Top of DATA FOR THIS EXERCISE
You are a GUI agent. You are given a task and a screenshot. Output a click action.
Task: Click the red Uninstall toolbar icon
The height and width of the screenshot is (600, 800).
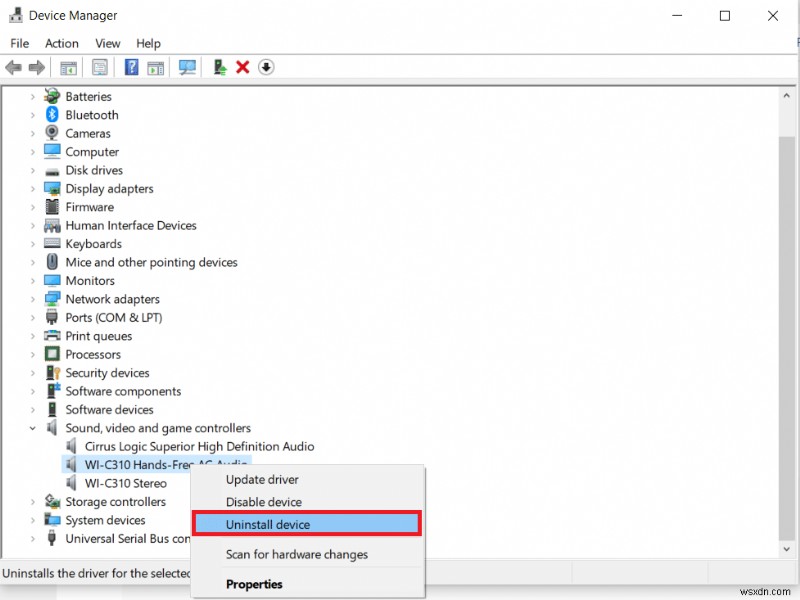(x=243, y=67)
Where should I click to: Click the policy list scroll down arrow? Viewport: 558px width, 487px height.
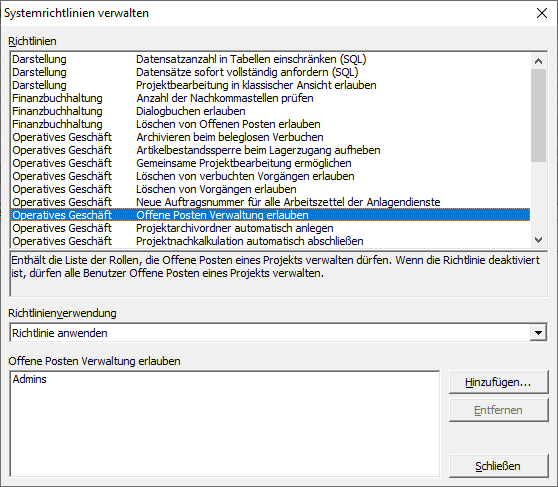tap(538, 240)
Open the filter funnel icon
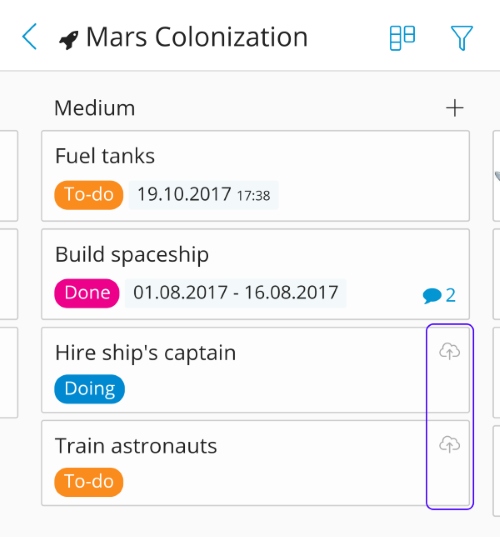Screen dimensions: 500x537 click(462, 38)
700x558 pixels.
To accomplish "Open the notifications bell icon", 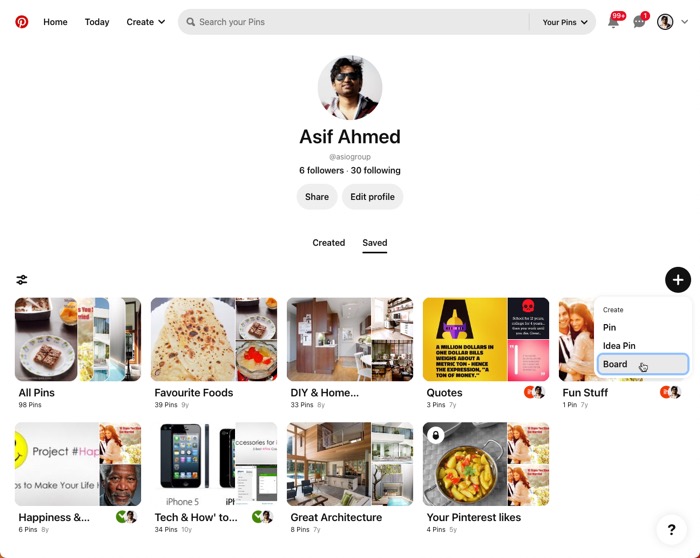I will 614,21.
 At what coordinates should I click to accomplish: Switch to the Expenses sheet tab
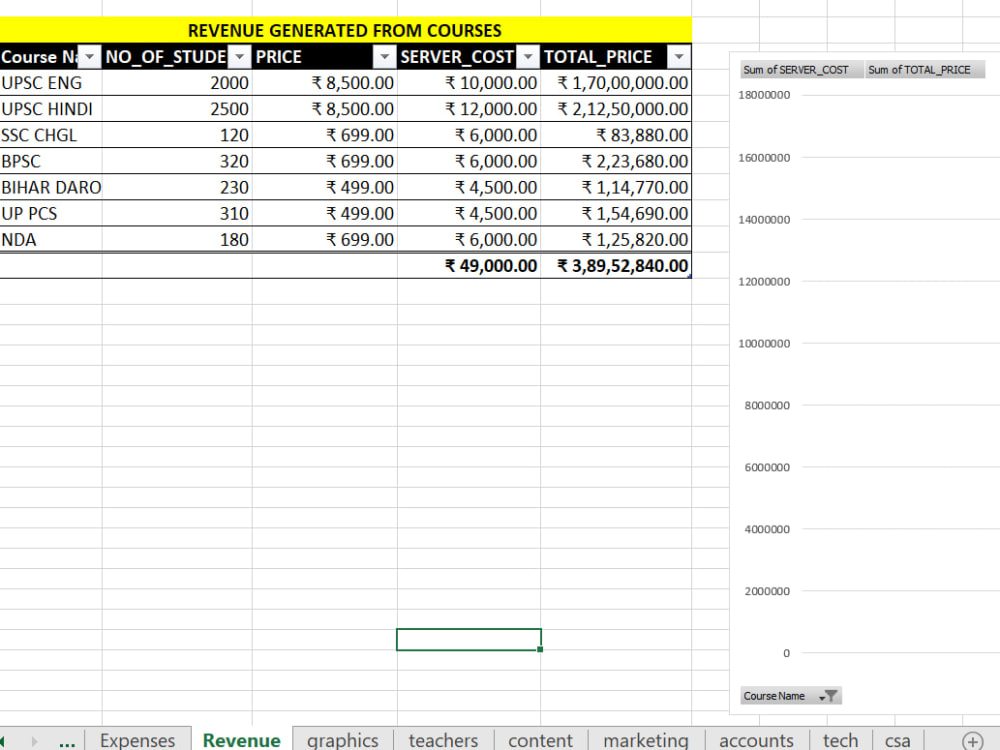(x=139, y=740)
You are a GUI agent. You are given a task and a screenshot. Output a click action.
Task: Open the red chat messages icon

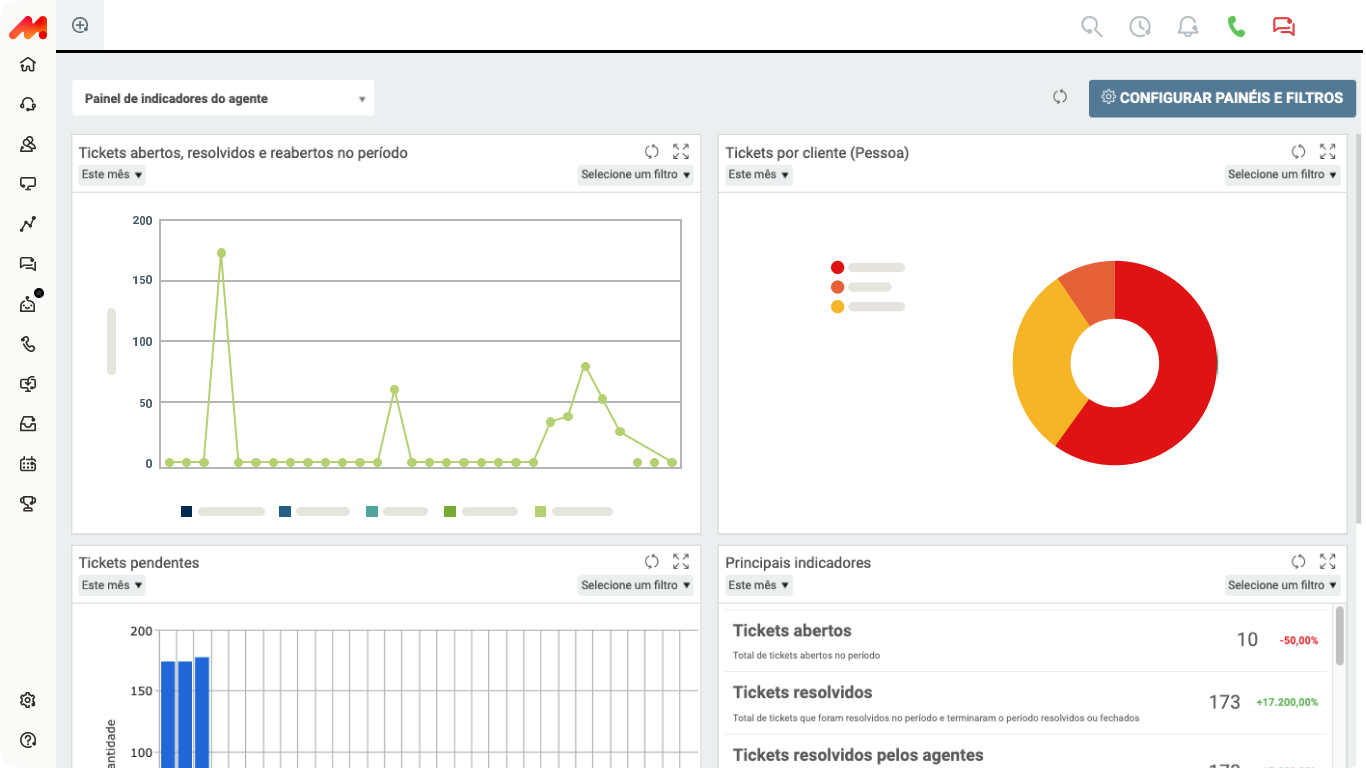pos(1284,27)
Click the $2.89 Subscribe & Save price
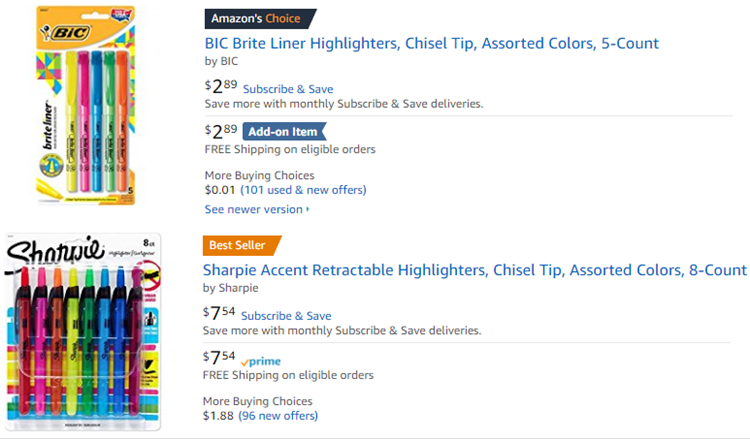Screen dimensions: 750x439 coord(221,86)
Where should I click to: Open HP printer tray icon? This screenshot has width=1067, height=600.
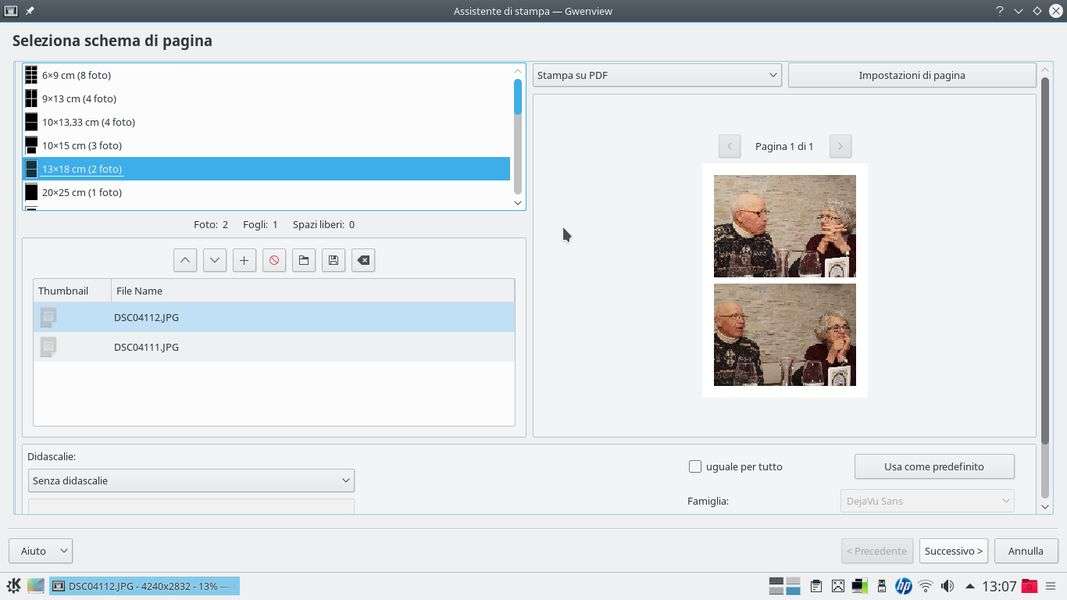903,586
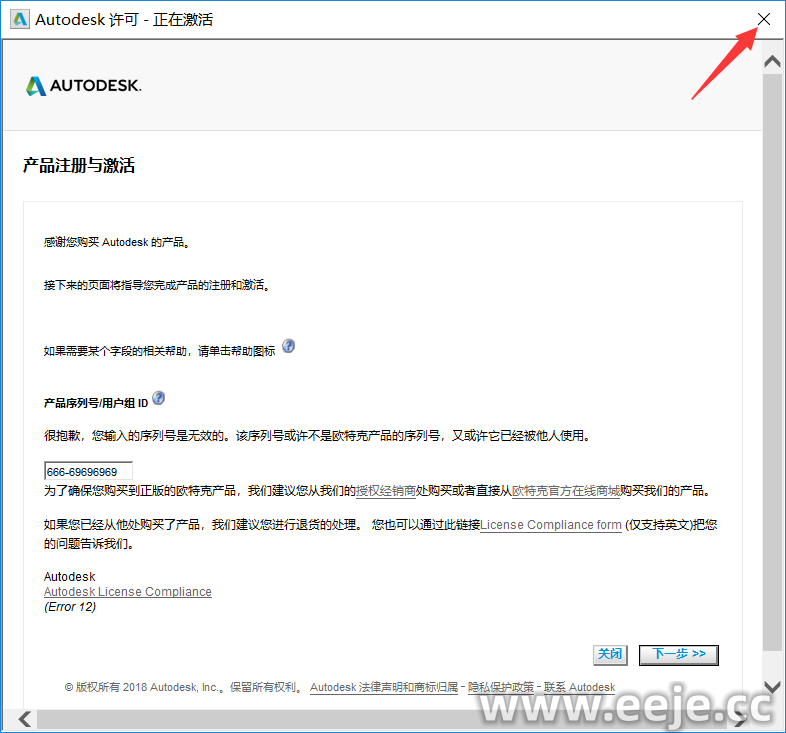Click the 联系 Autodesk footer link
Viewport: 786px width, 733px height.
579,688
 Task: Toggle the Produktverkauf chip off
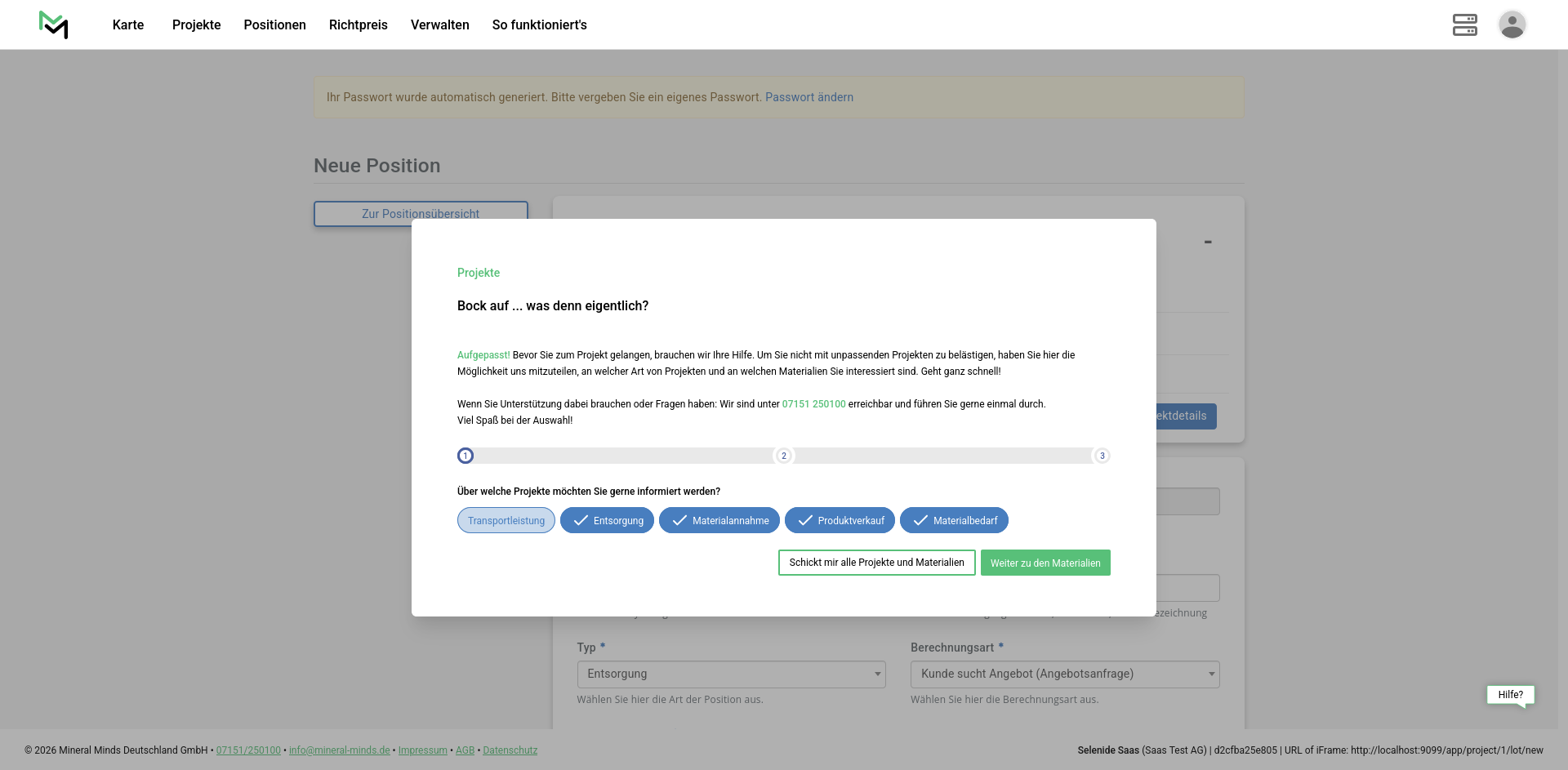pyautogui.click(x=840, y=521)
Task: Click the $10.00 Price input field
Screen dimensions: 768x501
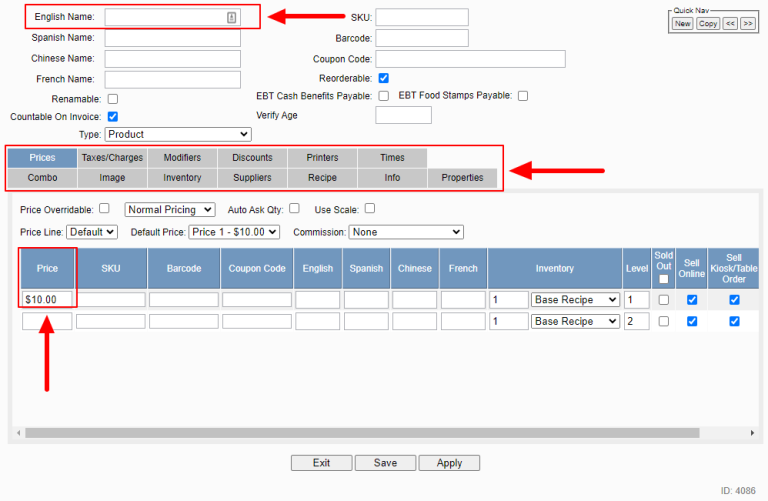Action: coord(47,300)
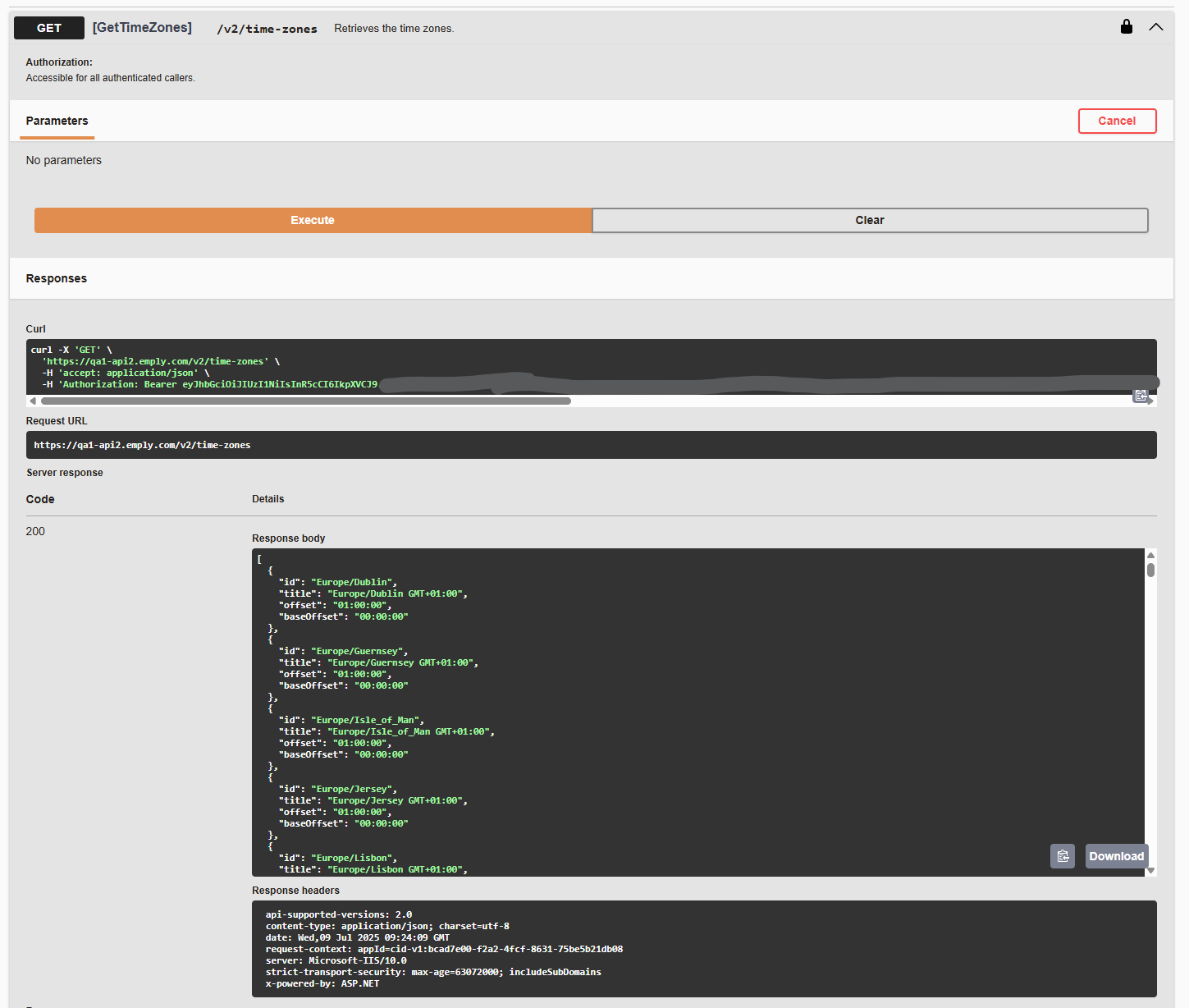The width and height of the screenshot is (1189, 1008).
Task: Click the response body scrollbar up arrow
Action: [x=1151, y=555]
Bottom of DATA FOR THIS EXERCISE
▸ **WORK TO COMPLETE**
All lines from the line with "Task: Click the $10.00 Price input field" through the final line of the data, both included, are to be repeated exactly; no other lines and no pictures.

▸ **WRITTEN REPLY**
Task: Click the $10.00 Price input field
Screen dimensions: 768x501
Action: coord(47,300)
The width and height of the screenshot is (1189, 1008).
Task: Click the response body scrollbar up arrow
Action: [x=1151, y=555]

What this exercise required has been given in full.